▶ **Saved entries**
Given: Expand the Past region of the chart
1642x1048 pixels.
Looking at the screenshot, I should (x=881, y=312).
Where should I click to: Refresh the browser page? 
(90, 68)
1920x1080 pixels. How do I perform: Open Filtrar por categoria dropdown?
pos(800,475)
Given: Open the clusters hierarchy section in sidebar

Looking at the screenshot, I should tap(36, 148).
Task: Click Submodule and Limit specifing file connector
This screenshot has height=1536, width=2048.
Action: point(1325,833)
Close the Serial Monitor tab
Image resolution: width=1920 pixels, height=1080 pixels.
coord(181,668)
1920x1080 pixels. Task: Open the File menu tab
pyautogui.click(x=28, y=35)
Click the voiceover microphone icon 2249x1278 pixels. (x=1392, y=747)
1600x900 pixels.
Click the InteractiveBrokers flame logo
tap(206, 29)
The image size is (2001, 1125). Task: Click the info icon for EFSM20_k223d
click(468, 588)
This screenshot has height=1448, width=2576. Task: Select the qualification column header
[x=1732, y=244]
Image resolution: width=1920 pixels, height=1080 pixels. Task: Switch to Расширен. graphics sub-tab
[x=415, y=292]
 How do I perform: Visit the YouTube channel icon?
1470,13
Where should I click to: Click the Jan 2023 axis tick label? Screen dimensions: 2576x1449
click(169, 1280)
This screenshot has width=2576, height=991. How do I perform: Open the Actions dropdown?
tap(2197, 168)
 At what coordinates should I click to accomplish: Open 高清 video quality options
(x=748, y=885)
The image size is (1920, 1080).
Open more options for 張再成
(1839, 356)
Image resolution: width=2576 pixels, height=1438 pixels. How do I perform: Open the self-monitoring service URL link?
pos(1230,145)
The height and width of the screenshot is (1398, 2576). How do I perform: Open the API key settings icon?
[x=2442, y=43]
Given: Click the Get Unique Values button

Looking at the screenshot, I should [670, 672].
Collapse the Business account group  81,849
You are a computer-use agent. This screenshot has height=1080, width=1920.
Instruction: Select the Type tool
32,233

▶ **Assignment**
Exactly as they stand above, retype all of the records.

▶ **Answer space**
Given: Expand the Past region of the chart
1642x1048 pixels.
Looking at the screenshot, I should (x=881, y=312).
Where should I click to: Refresh the browser page? 
(90, 68)
1920x1080 pixels. How do I perform: Open Filtrar por categoria dropdown?
pos(800,475)
Given: Open the clusters hierarchy section in sidebar

Looking at the screenshot, I should tap(36, 148).
Task: Click Submodule and Limit specifing file connector
This screenshot has height=1536, width=2048.
Action: point(1325,833)
Close the Serial Monitor tab
Image resolution: width=1920 pixels, height=1080 pixels.
coord(181,668)
1920x1080 pixels. Task: Open the File menu tab
pyautogui.click(x=28, y=35)
Click the voiceover microphone icon 2249x1278 pixels. (x=1392, y=747)
1600x900 pixels.
Click the InteractiveBrokers flame logo
tap(206, 29)
The image size is (2001, 1125). Task: Click the info icon for EFSM20_k223d
click(468, 588)
This screenshot has height=1448, width=2576. Task: Select the qualification column header
[x=1732, y=244]
Image resolution: width=1920 pixels, height=1080 pixels. Task: Switch to Расширен. graphics sub-tab
[x=415, y=292]
 How do I perform: Visit the YouTube channel icon?
1470,13
Where should I click to: Click the Jan 2023 axis tick label? Screen dimensions: 2576x1449
click(169, 1280)
This screenshot has width=2576, height=991. How do I perform: Open the Actions dropdown?
tap(2197, 168)
 At what coordinates should I click to accomplish: Open 高清 video quality options
(x=748, y=885)
The image size is (1920, 1080).
Open more options for 張再成
(1839, 356)
Image resolution: width=2576 pixels, height=1438 pixels. How do I perform: Open the self-monitoring service URL link?
pos(1230,145)
The height and width of the screenshot is (1398, 2576). How do I perform: Open the API key settings icon?
[x=2442, y=43]
Given: Click the Get Unique Values button

Looking at the screenshot, I should [670, 672].
Collapse the Business account group  81,849
You are a computer-use agent. This screenshot has height=1080, width=1920.
Instruction: Select the Type tool
32,233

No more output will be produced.